The story about bank bonuses made the front page of The Independent. Although the British public has been aware of and indignant about the size of these bonuses for a long time, they did not really become an issue until “Fred the Shred” hit the news for all the wrong reasons. Chartered accountant Sir Fred Goodwin was Chief Executive of the Royal Bank of Scotland, and presided over its ignominious downfall and its takeover by the Government, although they don’t like to use the word “nationalisation”.
When a football team goes down the tubes, the manager is sacked, but Sir Fred walked away with a pension of £700,000 a year and into a post of senior adviser with RMJM.
Nowadays of course, people the world over have had enough of this sort of thing, and the ongoing “Wall Street occupations” are merely one aspect of a global populace that is at last coming to grips with the banksters and their illegal occupation.
While the idea that people should be paid bonuses for wrecking the economy may sound novel, people at the other end of the economic scale, the underclass and the class below them, are trapped in a downward spiral thanks to the benefit system.
It is true that this system has been abused big time on occasion, like the claimant who bought a yacht. Occasionally there are also humorous tales of bogus claimants who are caught out, like the clairvoyant whose crystal ball appears to have let her down.
The reality though is that in spite of the figures that are thrown around like confetti, the amount lost to large scale or organised benefit fraud is unknown, but when such cases come to light, they make big headlines.
Most so-called fraud is not fraud at all in any meaningful sense, what happens is people become embroiled in the poverty trap. One of the major reasons for this is that in the 21st Century, there are very few unskilled jobs in the advanced nations that pay a living wage.
True, there are exceptions, for example, the celebrity culture has led to the creation of a type of man or more often woman who is literally famous for being famous, and paid handsomely for the privilege.
But that is no consolation to the large numbers of older people who having reached fifty and been made redundant will probably never find paid employment again, or the young in our inner cities who have never had a job including many who perhaps never will.
Two years ago, there was a debate about the poverty trap in the House of Lords. This trap is still there for most people, as was pointed out on the BBC yesterday morning. If a person is receiving housing benefit and other benefits, and takes a job, he or she loses as much as if not more in benefits than can be earned by a person at that level.
Some people are actually a lot worse off working than they would be on benefits when one factors in the extortionate cost of travel and other things for which someone staying at home all day does not have to budget.
The Labour Government of Tony Blair made a genuine attempt to redress this problem, unfortunately, it was soon sidetracked by the little matter of 9/11 and the war in Iraq. The current administration has also sought to do something, in particular Iain Duncan Smith has been charged with looking into the reform of the benefit system, but not only is this taking too long, it is again oriented towards getting people into (low paid) jobs that for the most part aren’t there.

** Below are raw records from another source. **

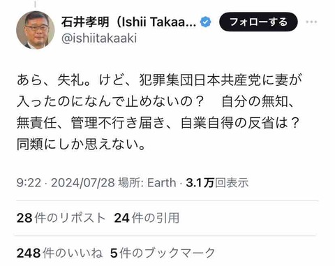Show the 28件のリポスト repost list

[61, 218]
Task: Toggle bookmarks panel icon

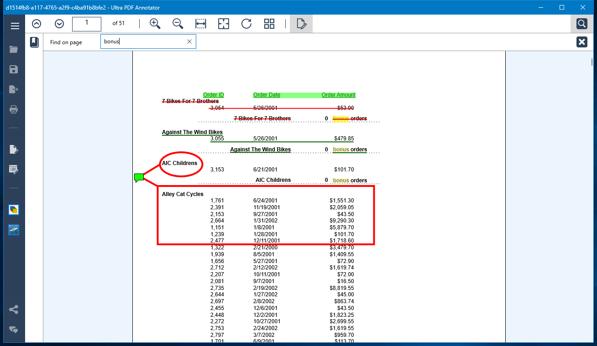Action: [34, 42]
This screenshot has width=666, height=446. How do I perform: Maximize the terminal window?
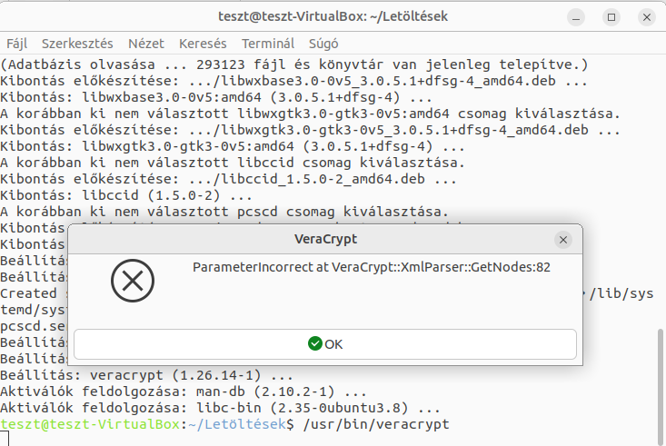(611, 17)
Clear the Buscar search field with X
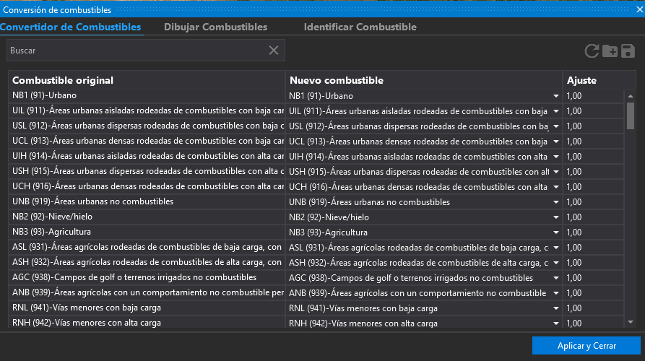645x361 pixels. coord(274,50)
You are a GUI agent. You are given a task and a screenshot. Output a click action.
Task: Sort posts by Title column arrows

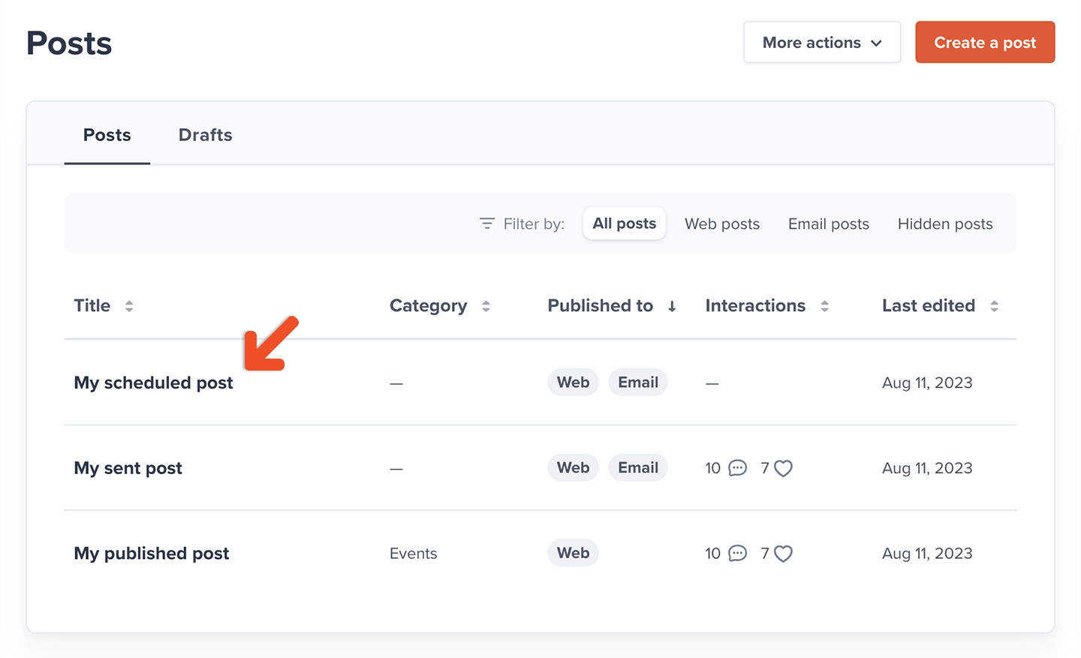[x=129, y=306]
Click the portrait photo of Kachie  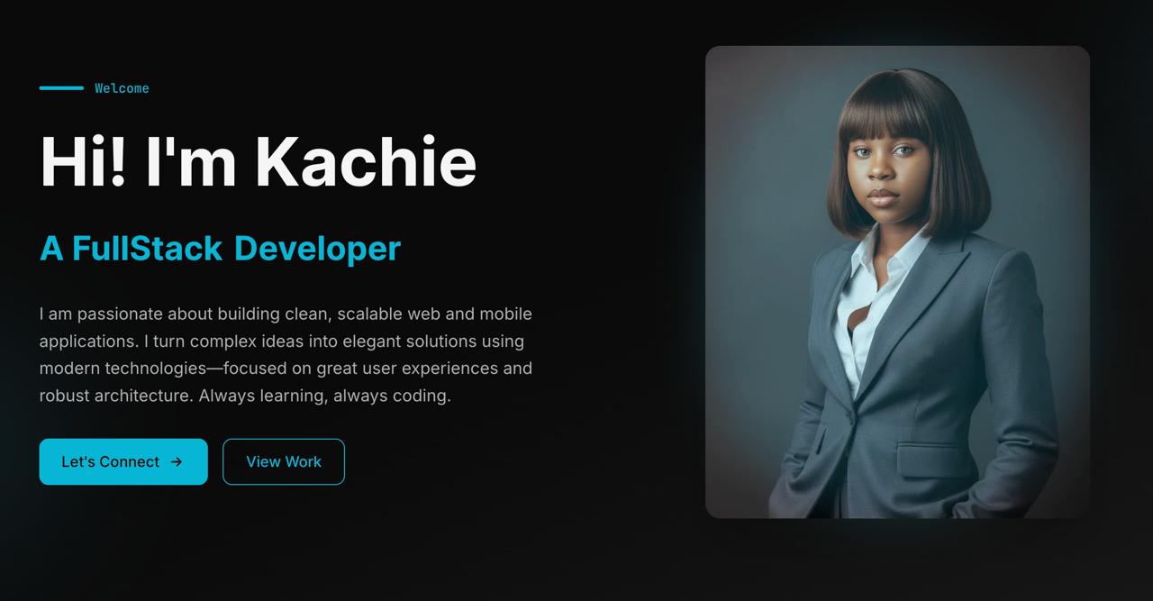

The previous Conservative adminstration – Margaret Thatcher and then John Major – sought to solve that problem by a novel method, a squeeze on benefits. This led to especially young people ending up on the street in droves, which on the plus side, inspired Luke Morley to write the song Low Life In High Places, and on the minus side, well, think about it, people on the street are vulnerable to crime, to predators, to health problems, very often they end up in prison themselves, or even in and out of prison, all of which costs money, but these morons who will unthinkingly part with six figure pensions for the likes of Sir Fred Goodwin and seven figure bonuses for banksters would rather pay for police, courts, social services, and all manner of other expenses than shell out a relatively small sum to provide for people who through no fault of their own are left without the means to earn a living wage. Seen through this prism, it is little wonder that last August, so many of our youth ended up rioting and burning on the streets of London and elsewhere, even if they were burning out innocent shopkeepers instead of the people who caused the economic collapse of a once great nation, and are in the process of doing the same to the rest of the world and then some.
If the Government wants full employment, the easiest way to bring it about would be to start another world war as suggested by David Cameron’s fellow Eton alumnus Gilbert Frankau, with all the horror and madness that would entail. A far better alternative would be to institute a Basic Income, because as automation increases, more and more for the most part menial jobs will be destroyed – something we should welcome – but unless an alternative method of distributing purchasing power is introduced, we will simply see more and more people thrown onto the scrapheap, and more and more social disorder as society is divided increasingly into the have and have-nots.